We implement and present our lexicons in the lexical knowledge representation language DATR (see Evans & Gazdar 1989a, 1989b 1996; Keller 1995, 1996). DATR is a rather spartan nonmonotonic language for defining inheritance networks with path-value equations. The development of DATR was guided by a number of concerns which we summarise here. The objective was to design a language which (i) has an explicit theory of inference, (ii) has an explicit declarative semantics, (iii) can be readily and efficiently implemented, (iv) has the necessary expressive power to encode the lexical information presupposed by work in the unification grammar tradition, and (v) can express all the evident generalisations and subgeneralisations about such entries. In keeping with its intendedly minimalist character, it lacks many of the constructs embodied either in general purpose AI knowledge representation languages or in contemporary grammar formalisms. The language is nonetheless sufficiently expressive to represent concisely the structure of lexical information at a variety of domains of language description.
It should be stressed that DATR itself is no more than a very general language for lexical description and therefore does not commit or restrict the linguist using it to any particular linguistic framework, theory or formalism, nor is it restricted in the class of natural languages that it can be used to describe. Clearly, it is well suited to lexical frameworks that embrace or are consistent with inheritance and non-monotonicity through networks of nodes, but these are not requirements. DATR can be (and has been) used to implement differing theoretical approaches (including ILEX , HPSG , LTAG , Word Grammar, Finite State Morphology, Network Morphology, Paradigm Function Morphology), and is perhaps best thought of as a programming language which can be used to implement and test linguistic theories. Indeed, it would not be entirely misleading to think of DATR as a kind of assembly language for constructing (or reconstructing) higher level theories of lexical representation. Unlike most other formal languages proposed for lexical knowledge representation, DATR is also not restricted in the domains of linguistic description to which it can sensibly be applied. It is designed to be equally applicable at phonological, orthographic, morphological, syntactic and semantic domains of description. But it is not intended to replace existing approaches to those domains. DATR cannot be (sensibly) used without a prior decision as to the theoretical frameworks in which the description is to be conducted; there is thus no `default' framework for describing, say, morphological facts in DATR.

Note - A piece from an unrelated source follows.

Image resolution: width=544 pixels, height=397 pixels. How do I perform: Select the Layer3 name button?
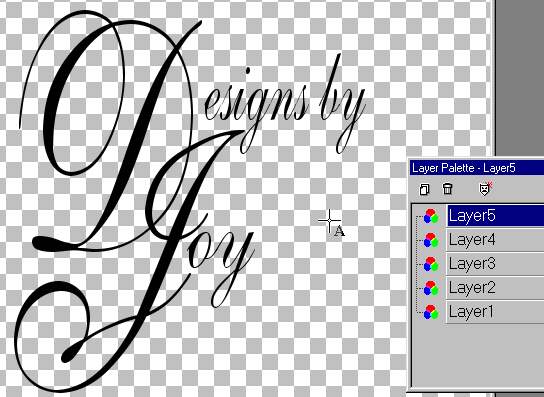click(495, 264)
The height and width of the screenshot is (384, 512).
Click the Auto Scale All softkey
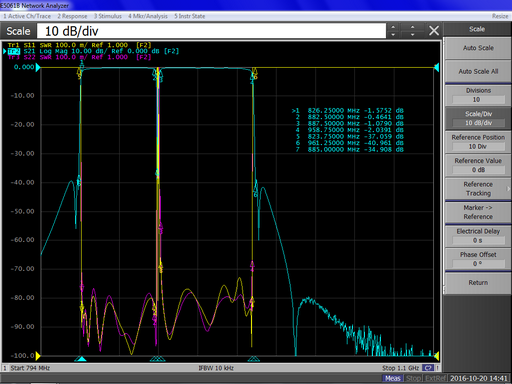tap(478, 71)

In DATR, information is organised as a network of nodes, where a node is essentially just a collection of related information. In the context of lexical description, a node might correspond to a phoneme, a syllable, a morpheme, a word, a lexeme, etc., or a class of such items. For example, we might have a node describing an abstract Word in German, a node for the class of German nouns, a node for the subclass of German nouns that mark plurals with -s, a node for the particular noun lexeme Klub (`club') and still more for the individual words that are instances of this lexeme Klub, Klub-s. Each node has associated with it a set of equations that define partial functions from paths to values where paths and values are both sequences of atoms (which are primitive objects). Atoms in paths are sometimes referred to as attributes. The syntax and terminology of DATR, like its name and its minimalist philosophy, owes more than a little to that of the unification grammar language PATR (Shieber 1986).

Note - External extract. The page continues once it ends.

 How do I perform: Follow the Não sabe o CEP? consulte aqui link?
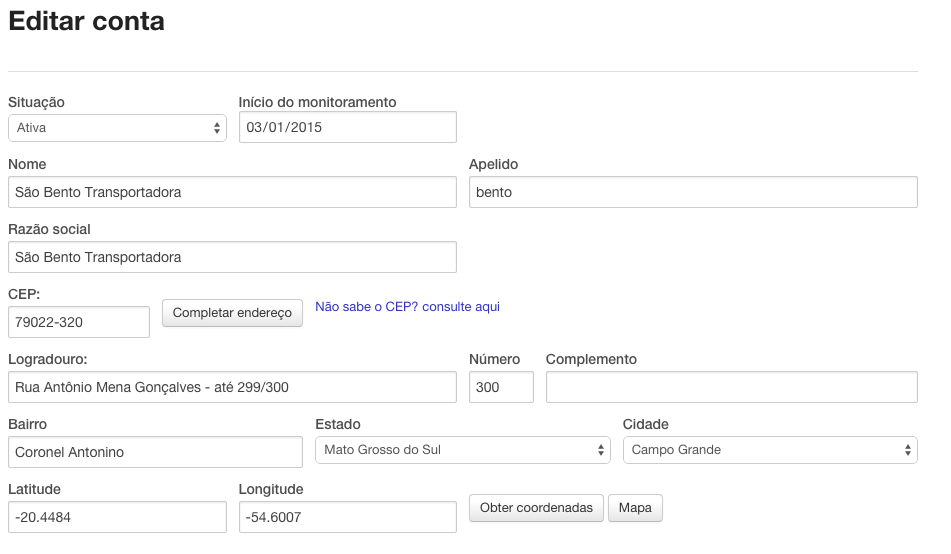pyautogui.click(x=408, y=307)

There have been more than a dozen different implementations of the DATR language. They include Roger Evans 's (Brighton) implementation, which is written in Prolog and runs on most Unix platforms; Dafydd Gibbon 's (Bielefeld) DDATR Scheme, NODE Sicstus Prolog, ZDATR (in C), and awk implementations; Jim Kilbury 's (Düsseldorf) QDATR Arity, Quintus and Sicstus Prolog implementations; and Gabriel Illouz's (Paris) implementation of CDATR (in C). All of these are freely available on request, as is an extensive archive of over two hundred example fragments some of which illustrate formal techniques and others of which are applications of DATR to the lexical phonology, morphology, syntax or semantics of a wide variety of different languages (including nontrivial fragments of aspects of the lexicons of Arabic, Czech, Dakota, English, French, German, Gikuyu, Italian, Japanese, Latin, Polish, Portuguese, Russian and Spanish, and smaller indicative fragments for Baoule, Dan, Dutch, Hua, Nyanja, Serbo-Croat, Swahili, Tem and Welsh Romany.